Были выпущены футболки, пластиковые мешки, кепочки, рюкзаки (все с фестивальной символикой), аудиокассеты с записями старых альбомов Лекова и с их же версиями в исполнении молодых рокеров — все это было уже развезено по торговым точкам концертных площадок и ждало своих покупателей.
А покупатели, кажется, не заставляли себя ждать. Билеты на фестивальные концерты продавались отлично, и Гольцман был уверен в успехе мероприятия.
Успех заключался не только в продаже билетов. Это была хоть и немаловажная в финансовом смысле, но только внешняя сторона.
Спонсором фестиваля, если обратить внимание на уличную и телевизионную рекламу, был Союз прогрессивных либералов — новая партия, претендующая на ведущую роль в политической жизни страны. Кроме того, через неделю должны были состояться выборы в законодательное собрание Санкт-Петербурга, и московское отделение Союза выделило Гольцману немалую сумму на проведение фестиваля таким образом, чтобы он рекламировал тех кандидатов, которые представляли этот самый Союз в городе на Неве.
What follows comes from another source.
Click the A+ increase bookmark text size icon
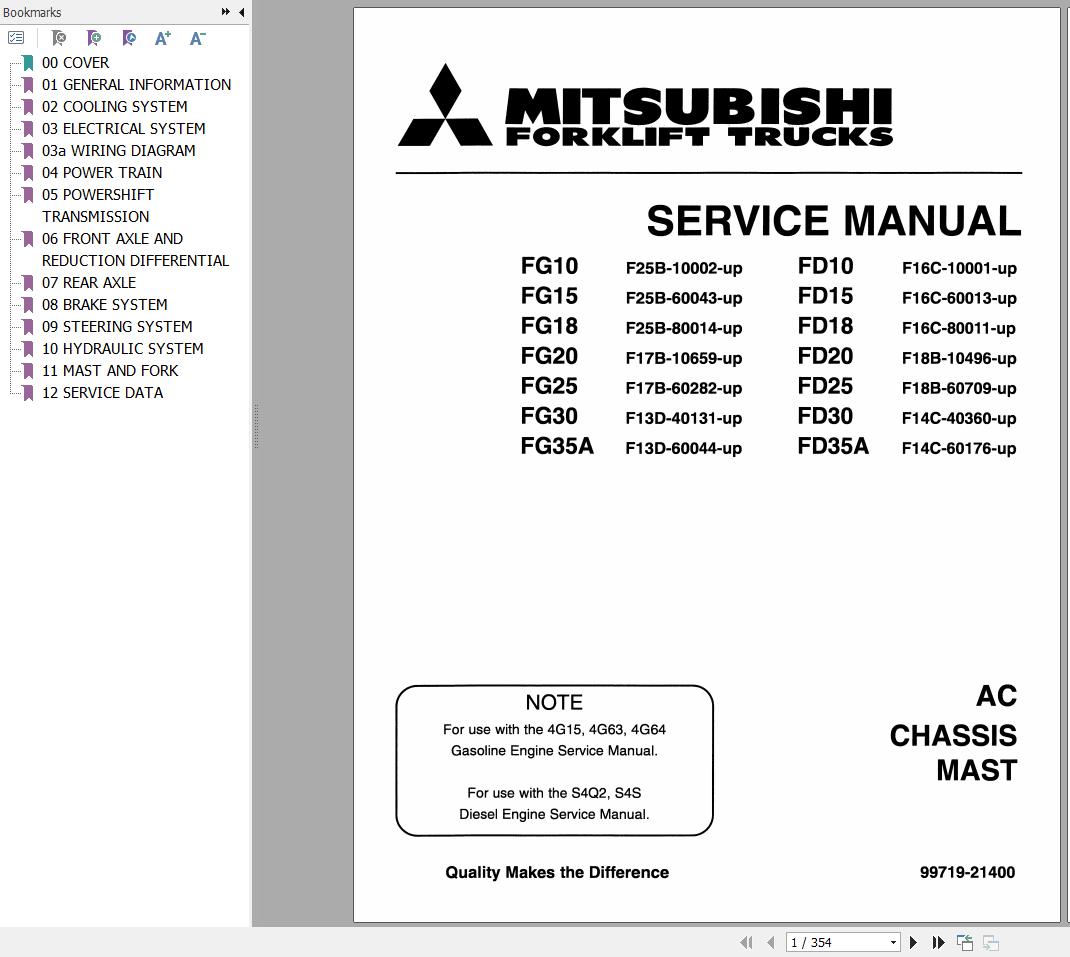 click(x=161, y=37)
Руководство новой прогрессивной партии должно было присутствовать на первом концерте, вкратце и в доступной форме изложить молодой аудитории свою программу и объяснить, что выбор прогрессивных либералов — единственно подходящий для всей прогрессивной молодежи.
Сумма, полученная Гольцманом от Союза, значительно превышала ту, что он должен был собрать от продажи билетов, и сегодня он весь день, с раннего утра, делил эту сумму, распределяя доли между нужными ему людьми в городском управлении, людьми, без которых его фонд и его продюсерский центр просто не могли бы существовать в том сверкающем виде, в котором пребывали ныне.
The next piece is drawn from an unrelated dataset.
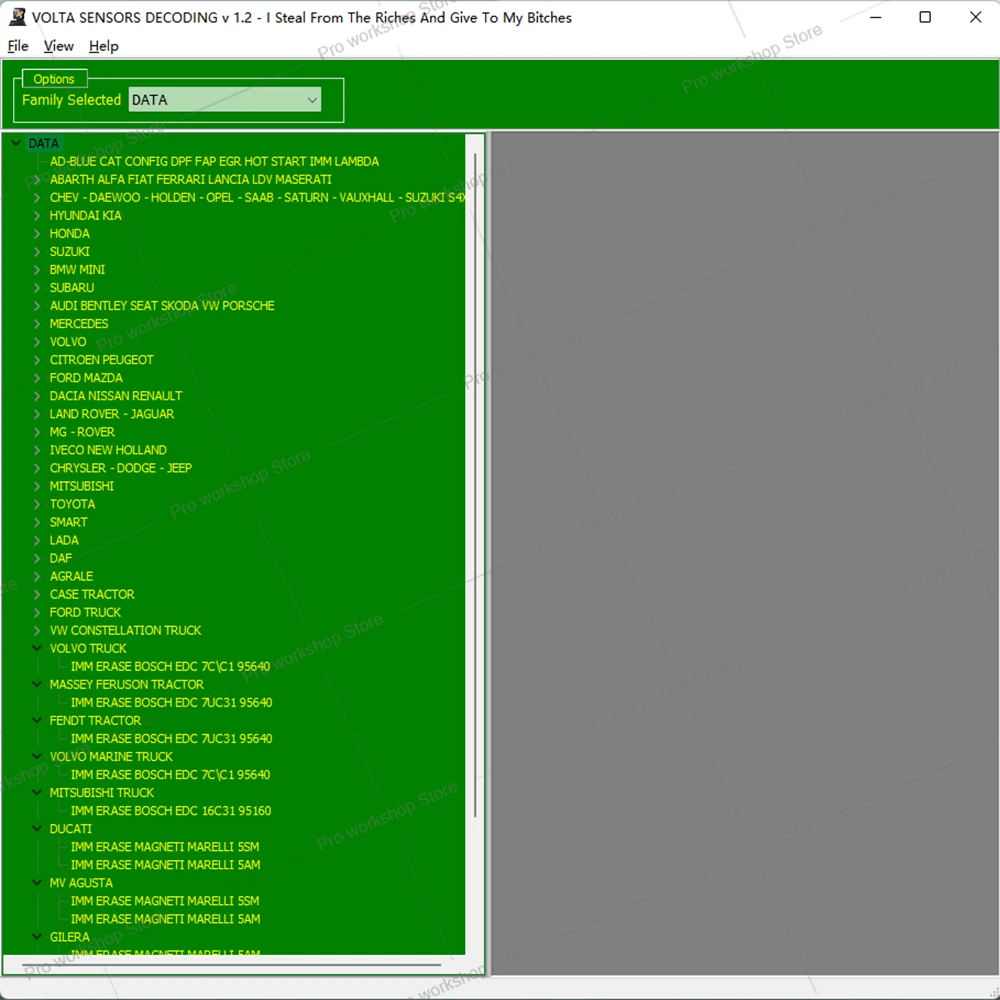Image resolution: width=1000 pixels, height=1000 pixels.
Task: Open the View menu
Action: click(x=59, y=46)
Зазвонил внутренний телефон, Гольцман поднял трубку и услышал голос секретарши.
— К вам Игнат, Борис Дмитриевич.
Борис Дмитриевич чертыхнулся и, сбившись со счета, бросил на стол пухлую пачку двадцатидолларовых купюр.
— Чего ему надо? Нет меня. Скажи — занят… Уехал… Не знаю, сама думай. Все, не беспокой меня ближайшие полчаса!
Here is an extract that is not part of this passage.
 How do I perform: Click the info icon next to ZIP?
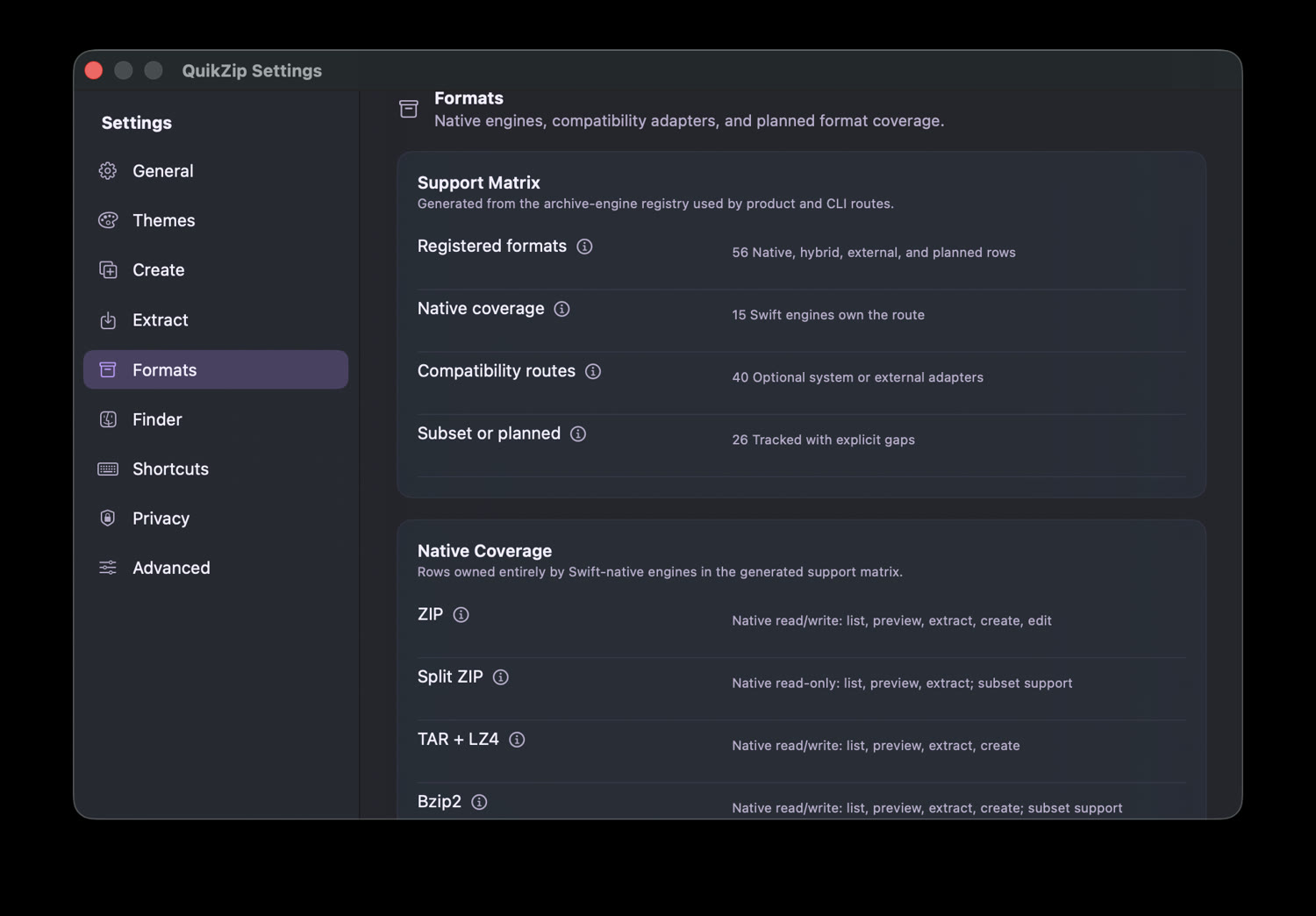pos(461,615)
Как только он положил трубку, дверь кабинета распахнулась, и на пороге возник Игнат собственной персоной. Не останавливаясь и не здороваясь, он, захлопнув ногой дверь, подошел к столу Гольцмана, придвинул кресло и уселся напротив Бориса Дмитриевича с совершенно хозяйским видом.
— Ты что? — изумленно спросил Гольцман. — Ты что, Игнат, себе позволяешь?
— Не будем месить воду в ступе, — заявил Игнат. — Снимай концерт, Боря.
— Что?!
То, что сказал Игнат, было вне понятия реальности. Снимать сегодняшний концерт было невозможно. Ни при каких обстоятельствах. Мало того что все билеты были проданы, но в данный момент к стадиону приближалась на четырех «мерседесах» делегация Союза прогрессивных либералов, заплатившая за свою рекламу большие деньги… И даже не в деньгах, собственно, было дело, хотя и в них тоже. Дело было гораздо более серьезное… Дело было в политической ситуации и в зависимости от нее бизнеса Гольцмана, да и самого физического существования Бориса Дмитриевича.
— Что ты сказал?
— Что слышал. Снимай, говорю, концерт. Его все равно не будет.
Гольцман сглотнул комок, подступивший к горлу, и потянулся к телефонной трубке.
— Спокойно! — тихо вскрикнул Игнат. Он одним прыжком вылетел из кресла, оказался рядом с Гольцманом, вырвал из его руки трубку, положил на аппарат, вытащил из собственного кармана мобильник, набрал несколько цифр и протянул Борису Дмитриевичу — все это в какие-то секунды.